Task objective: Nothing but an exact repeat of the data, with pictures removed, belongs in the answer.

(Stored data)
★ ★ ★

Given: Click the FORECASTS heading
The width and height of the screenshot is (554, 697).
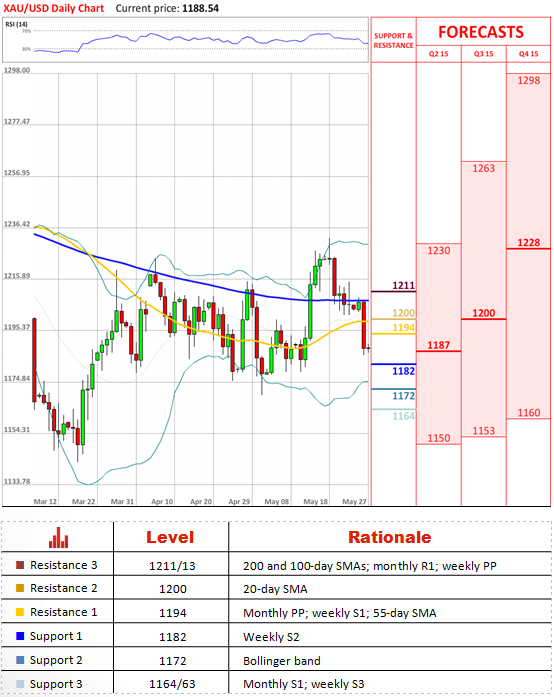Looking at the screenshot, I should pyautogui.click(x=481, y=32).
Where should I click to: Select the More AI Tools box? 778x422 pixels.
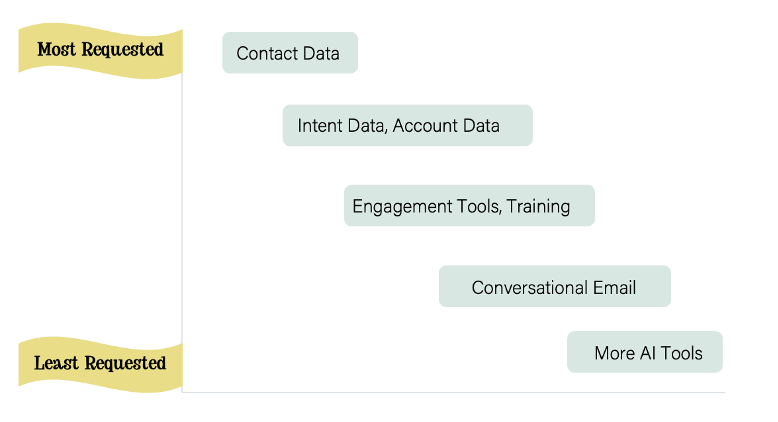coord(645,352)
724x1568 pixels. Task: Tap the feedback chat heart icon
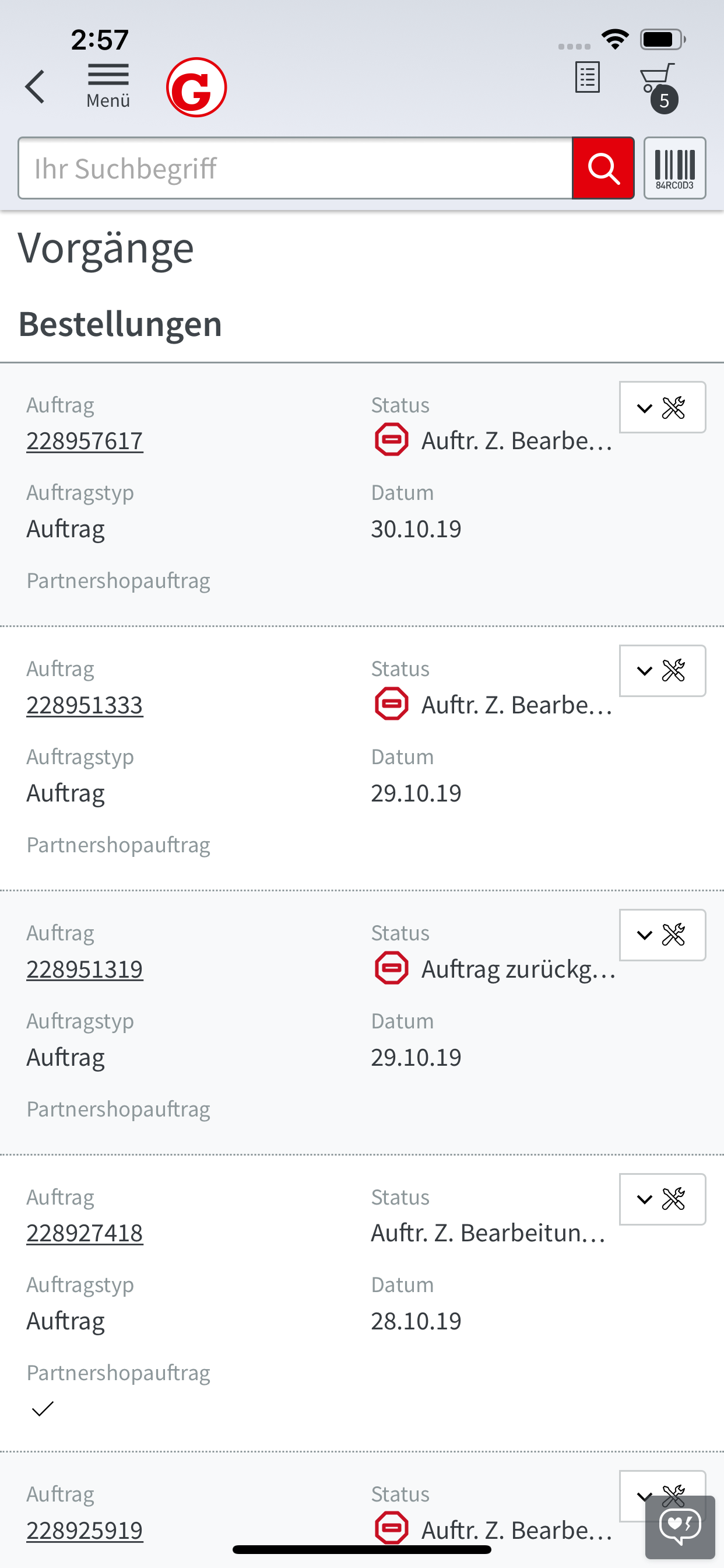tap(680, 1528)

★ ★ ★

Solution to the exercise:
Given: Click the FORECASTS heading
The width and height of the screenshot is (554, 697).
Looking at the screenshot, I should pyautogui.click(x=481, y=32).
Where should I click to: Select the More AI Tools box? 778x422 pixels.
coord(645,352)
724x1568 pixels. Task: Tap the feedback chat heart icon
tap(680, 1528)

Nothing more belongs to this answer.